--- Selected text ---

Be curious, not furious
To break out of the cycle, try to be curious before furious. If you feel triggered, try some distress tolerance skills or take a time out so you can get out of fight or flight mode. Once you feel calm, engage in empathic listening.
Avoid assumptions
Try not to speak for your partner or make assumptions about their behavior. Provide space for your loved one to describe their experience. As you listen, you can reflect what you’ve heard by saying things like, “I hear that you are in a lot of pain because of this.”
Validate one another
You don’t have to agree, but you want to respect and validate their experience. Use “I” statements and lead with your feelings. Do your best to give each other the benefit of the doubt.
Encourage treatment
It’s not unusual to question the relationship during times of conflict. Remember that depression is treatable, and there’s a way out of the pain. Try to treat the depression before making any decisions about ending or changing the relationship. If your partner is depressed and you’re having a difficult time, therapy can be helpful.
Support but don’t caretake
If you’re the partner of someone who’s depressed, try to be supportive but not a caretaker. Remember, you are an equal part of the relationship, and you’re not responsible for everything. Your thoughts and feelings also matter. It’s common for people in your position to need extra support, too. Reach out for your own help and support when you need it. This is especially important if you’re experiencing grief around the changes in your partnership.
Talk about the hard stuff
Don’t be afraid to talk about suicide. Sometimes people avoid difficult conversations with depressed people because they fear it may lead to self-harm or suicide. This is not true.
Be direct and ask questions. Asking the hard questions and having these discussions can save lives.
If your loved one says they have thoughts of suicide, encourage them to seek professional help immediately. If they are at imminent risk of suicide, meaning they have a plan, means, and intent, call 911.
Getting help
Despite increased awareness and availability, mental illness still carries a stigma and can be challenging to discuss. Depression isn’t always visible to others like a physical illness is, and for this reason, many individuals and couples experience this difficulty in silence. Just as depression in relationships can cause maladaptive patterns, so can a relationship be used as a platform of support.

---

■ Explore the material:
- A) According to the passage on depression in relationships, what should you do if a loved one is at imminent risk of suicide?
- B) Please list every section heading in the passage on depression in relationships.
- C) Pick up the passage on depression in relationships after its last sentence and continue it.
The lines have no connection to the passage on depression in relationships.

--- The data ---

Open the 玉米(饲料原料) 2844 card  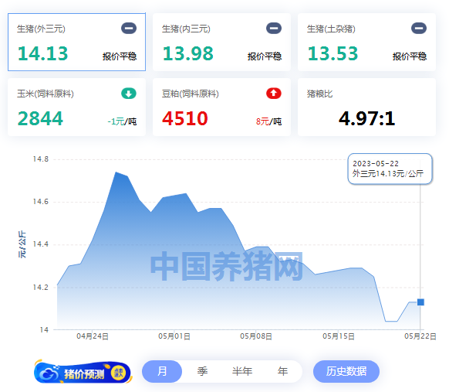coord(76,107)
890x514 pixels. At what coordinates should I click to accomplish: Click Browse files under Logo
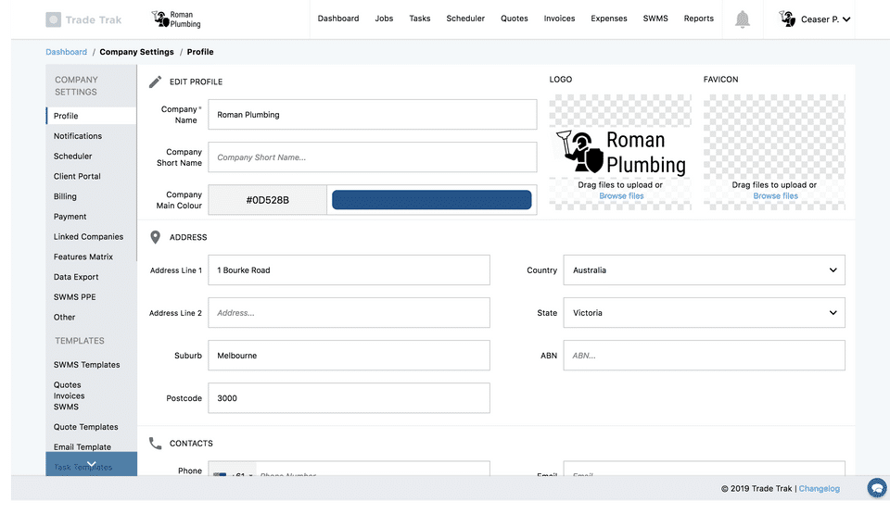[x=621, y=195]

---

■ Responses per task:
- A) Call 911.

- B) Be curious, not furious; Avoid assumptions; Validate one another; Encourage treatment; Support but don't caretake; Talk about the hard stuff; Getting help

- C)
There is hope. Depression is treatable. Please seek help as soon as possible. The longer the depression persists, the harder it will be to remember what the relationship is like in good times. Learn more about how to help someone with depression.
Individual psychotherapy is an excellent place to start. Cognitive behavioral therapy (CBT) is one very effective modality for treating depression. A trained clinician can help the depressed person modify thoughts and behaviors using skills like cognitive restructuring. Techniques like this one can help move the person with depression towards emotional well-being.
If the depressed person has difficulty getting out of bed, sleeping, eating, or executing daily tasks, a medication evaluation may be necessary. Visit Lemonaid to talk with a medical professional about depression to see if antidepressant meds are right for you.
If the depression has been persistent for a long time and has taken its toll on the relationship, it might be advisable for both of you to seek therapy.
Couples therapy is also an option, depending upon the severity of depression. If an individual is having difficulty managing daily tasks, it may be better to wait until they are in a more stable emotional state.
Takeaway
- In couples, depression affects more than just the person with the diagnosis.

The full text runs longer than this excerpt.